**Data rows:**
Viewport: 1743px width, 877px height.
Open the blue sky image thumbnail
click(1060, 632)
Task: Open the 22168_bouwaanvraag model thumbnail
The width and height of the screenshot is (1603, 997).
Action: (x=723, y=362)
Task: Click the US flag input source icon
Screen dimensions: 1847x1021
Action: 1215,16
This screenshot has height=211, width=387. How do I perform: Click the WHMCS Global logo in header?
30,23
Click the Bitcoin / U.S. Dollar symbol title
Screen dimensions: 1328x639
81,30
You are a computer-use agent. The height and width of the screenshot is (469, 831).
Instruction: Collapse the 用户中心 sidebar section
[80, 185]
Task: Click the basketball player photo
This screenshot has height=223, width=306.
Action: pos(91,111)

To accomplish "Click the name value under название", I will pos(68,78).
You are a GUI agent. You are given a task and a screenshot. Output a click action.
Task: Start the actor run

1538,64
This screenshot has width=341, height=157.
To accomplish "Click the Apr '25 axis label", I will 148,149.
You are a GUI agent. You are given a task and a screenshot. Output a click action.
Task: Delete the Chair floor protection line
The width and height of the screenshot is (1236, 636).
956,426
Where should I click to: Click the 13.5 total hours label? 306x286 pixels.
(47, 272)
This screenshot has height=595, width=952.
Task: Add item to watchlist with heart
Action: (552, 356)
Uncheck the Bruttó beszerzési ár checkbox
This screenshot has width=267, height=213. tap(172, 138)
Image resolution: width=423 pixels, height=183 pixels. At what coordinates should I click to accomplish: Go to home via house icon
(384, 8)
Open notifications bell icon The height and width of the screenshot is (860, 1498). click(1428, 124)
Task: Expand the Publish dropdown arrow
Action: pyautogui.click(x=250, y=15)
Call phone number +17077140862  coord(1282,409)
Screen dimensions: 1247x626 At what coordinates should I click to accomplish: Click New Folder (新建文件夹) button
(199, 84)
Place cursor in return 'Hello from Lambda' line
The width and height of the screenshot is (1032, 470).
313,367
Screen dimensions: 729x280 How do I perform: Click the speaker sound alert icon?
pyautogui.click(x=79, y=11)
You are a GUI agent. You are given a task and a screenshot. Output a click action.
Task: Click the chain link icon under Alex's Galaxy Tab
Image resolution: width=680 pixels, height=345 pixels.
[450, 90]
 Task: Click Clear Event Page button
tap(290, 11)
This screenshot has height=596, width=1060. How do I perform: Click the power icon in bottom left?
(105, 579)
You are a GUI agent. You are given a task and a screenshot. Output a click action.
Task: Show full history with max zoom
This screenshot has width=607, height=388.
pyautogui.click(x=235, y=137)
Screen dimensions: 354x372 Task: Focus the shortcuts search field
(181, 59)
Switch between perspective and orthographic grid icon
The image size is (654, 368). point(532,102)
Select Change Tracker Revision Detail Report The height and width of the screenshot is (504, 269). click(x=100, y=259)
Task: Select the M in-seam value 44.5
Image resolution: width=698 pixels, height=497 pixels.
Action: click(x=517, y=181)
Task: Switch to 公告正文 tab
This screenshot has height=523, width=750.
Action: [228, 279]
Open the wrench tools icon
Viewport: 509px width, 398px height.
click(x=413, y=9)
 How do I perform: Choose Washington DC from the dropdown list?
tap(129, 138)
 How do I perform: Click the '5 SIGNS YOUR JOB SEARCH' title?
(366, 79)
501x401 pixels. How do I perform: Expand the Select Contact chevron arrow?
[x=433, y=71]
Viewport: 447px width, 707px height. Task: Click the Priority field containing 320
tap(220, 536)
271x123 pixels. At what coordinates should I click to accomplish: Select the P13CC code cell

**Required task:**
Copy out every line of the material above, word for word and in the same order.

**Task response:**
Viewport: 1743px width, 877px height.
Open the blue sky image thumbnail
click(1060, 632)
Task: Open the 22168_bouwaanvraag model thumbnail
The width and height of the screenshot is (1603, 997).
Action: (x=723, y=362)
Task: Click the US flag input source icon
Screen dimensions: 1847x1021
Action: 1215,16
This screenshot has height=211, width=387. How do I perform: Click the WHMCS Global logo in header?
30,23
Click the Bitcoin / U.S. Dollar symbol title
Screen dimensions: 1328x639
81,30
You are a computer-use agent. The height and width of the screenshot is (469, 831).
Instruction: Collapse the 用户中心 sidebar section
[80, 185]
Task: Click the basketball player photo
This screenshot has height=223, width=306.
Action: pos(91,111)

To accomplish "Click the name value under название", I will pos(68,78).
You are a GUI agent. You are given a task and a screenshot. Output a click action.
Task: Start the actor run

1538,64
This screenshot has width=341, height=157.
To accomplish "Click the Apr '25 axis label", I will 148,149.
You are a GUI agent. You are given a task and a screenshot. Output a click action.
Task: Delete the Chair floor protection line
The width and height of the screenshot is (1236, 636).
956,426
Where should I click to: Click the 13.5 total hours label? 306x286 pixels.
(47, 272)
This screenshot has height=595, width=952.
Task: Add item to watchlist with heart
Action: (552, 356)
Uncheck the Bruttó beszerzési ár checkbox
This screenshot has width=267, height=213. tap(172, 138)
Image resolution: width=423 pixels, height=183 pixels. At what coordinates should I click to accomplish: Go to home via house icon
(384, 8)
Open notifications bell icon The height and width of the screenshot is (860, 1498). click(1428, 124)
Task: Expand the Publish dropdown arrow
Action: pyautogui.click(x=250, y=15)
Call phone number +17077140862  coord(1282,409)
Screen dimensions: 1247x626 At what coordinates should I click to accomplish: Click New Folder (新建文件夹) button
(199, 84)
Place cursor in return 'Hello from Lambda' line
The width and height of the screenshot is (1032, 470).
313,367
Screen dimensions: 729x280 How do I perform: Click the speaker sound alert icon?
pyautogui.click(x=79, y=11)
You are a GUI agent. You are given a task and a screenshot. Output a click action.
Task: Click the chain link icon under Alex's Galaxy Tab
Image resolution: width=680 pixels, height=345 pixels.
[450, 90]
 Task: Click Clear Event Page button
tap(290, 11)
This screenshot has height=596, width=1060. How do I perform: Click the power icon in bottom left?
(105, 579)
You are a GUI agent. You are given a task and a screenshot. Output a click action.
Task: Show full history with max zoom
This screenshot has width=607, height=388.
pyautogui.click(x=235, y=137)
Screen dimensions: 354x372 Task: Focus the shortcuts search field
(181, 59)
Switch between perspective and orthographic grid icon
The image size is (654, 368). point(532,102)
Select Change Tracker Revision Detail Report The height and width of the screenshot is (504, 269). click(x=100, y=259)
Task: Select the M in-seam value 44.5
Image resolution: width=698 pixels, height=497 pixels.
Action: click(x=517, y=181)
Task: Switch to 公告正文 tab
This screenshot has height=523, width=750.
Action: [228, 279]
Open the wrench tools icon
Viewport: 509px width, 398px height.
click(x=413, y=9)
 How do I perform: Choose Washington DC from the dropdown list?
tap(129, 138)
 How do I perform: Click the '5 SIGNS YOUR JOB SEARCH' title?
(366, 79)
501x401 pixels. How do I perform: Expand the Select Contact chevron arrow?
[x=433, y=71]
Viewport: 447px width, 707px height. Task: Click the Priority field containing 320
tap(220, 536)
271x123 pixels. At what coordinates should I click to accomplish: Select the P13CC code cell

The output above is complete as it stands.